Member of the Kansas Senate from the 1st district
- In office January 14, 1957 – January 9, 1961

Member of the Kansas House of Representatives from the 1st district
- In office January 10, 1955 – January 14, 1957
- Preceded by: Leslie Thomson
- Succeeded by: Lewis Hazen

Personal details
- Born: May 16, 1904 Highland, Kansas, US
- Died: September 27, 1975 (aged 71) Topeka, Kansas, US
- Party: Republican
- Spouse: Ruth Guthrie
- Relations: Gerald Gordon (brother)
- Children: One daughter and two sons, including Edward Francis Gordon

= Edward F. Gordon (politician, born 1904) =

American politician

Edward F. Gordon (May 16, 1904 - September 27, 1975) was an American politician who was a member of the Kansas House of Representatives and Kansas State Senate during the 1950s.

Gordon was born in Highland, Kansas in 1904. He married on March 7, 1928, and had a child, Edward Francis Gordon, shortly thereafter.

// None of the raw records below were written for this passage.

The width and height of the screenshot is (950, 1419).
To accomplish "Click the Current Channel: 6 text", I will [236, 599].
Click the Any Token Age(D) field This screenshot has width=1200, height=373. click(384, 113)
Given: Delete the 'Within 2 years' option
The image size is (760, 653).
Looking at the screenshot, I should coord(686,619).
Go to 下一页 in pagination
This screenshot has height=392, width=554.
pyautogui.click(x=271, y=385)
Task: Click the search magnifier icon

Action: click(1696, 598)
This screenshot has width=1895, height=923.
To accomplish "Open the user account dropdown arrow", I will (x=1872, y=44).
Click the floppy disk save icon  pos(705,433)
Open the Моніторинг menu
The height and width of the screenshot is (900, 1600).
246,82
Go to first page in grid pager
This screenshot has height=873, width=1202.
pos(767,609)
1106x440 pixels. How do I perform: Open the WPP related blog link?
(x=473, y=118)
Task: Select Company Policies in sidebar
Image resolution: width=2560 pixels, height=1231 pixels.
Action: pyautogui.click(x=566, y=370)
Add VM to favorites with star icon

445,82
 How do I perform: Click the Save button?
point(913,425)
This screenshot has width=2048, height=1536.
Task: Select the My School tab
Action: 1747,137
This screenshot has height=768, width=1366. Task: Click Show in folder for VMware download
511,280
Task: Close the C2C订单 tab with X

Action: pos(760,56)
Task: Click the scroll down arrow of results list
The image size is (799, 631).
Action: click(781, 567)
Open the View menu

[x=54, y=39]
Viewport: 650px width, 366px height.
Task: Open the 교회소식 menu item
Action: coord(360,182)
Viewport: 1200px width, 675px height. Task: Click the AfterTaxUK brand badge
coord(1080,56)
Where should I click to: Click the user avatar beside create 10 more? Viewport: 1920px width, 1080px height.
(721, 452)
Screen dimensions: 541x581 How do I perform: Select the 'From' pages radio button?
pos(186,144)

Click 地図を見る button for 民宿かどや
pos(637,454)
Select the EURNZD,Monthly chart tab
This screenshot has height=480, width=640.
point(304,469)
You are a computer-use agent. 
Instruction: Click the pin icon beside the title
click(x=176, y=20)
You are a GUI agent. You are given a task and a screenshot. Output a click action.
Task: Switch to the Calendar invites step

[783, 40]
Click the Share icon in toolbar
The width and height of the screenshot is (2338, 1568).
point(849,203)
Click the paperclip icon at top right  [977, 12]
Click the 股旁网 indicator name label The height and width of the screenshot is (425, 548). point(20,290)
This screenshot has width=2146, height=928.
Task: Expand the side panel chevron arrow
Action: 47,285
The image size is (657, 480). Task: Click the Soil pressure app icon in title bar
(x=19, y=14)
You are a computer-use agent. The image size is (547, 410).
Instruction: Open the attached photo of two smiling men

He worked as a farmer and conservation contractor while in the legislature. He was originally elected to the State House in 1954, serving from 1955 to 1957; the seat had earlier been held by his brother Gerald Gordon from 1935 to 1939. After a single term there, he was elected to the Kansas State Senate, where he also served a single term (1957-1961). Gordon died in 1975.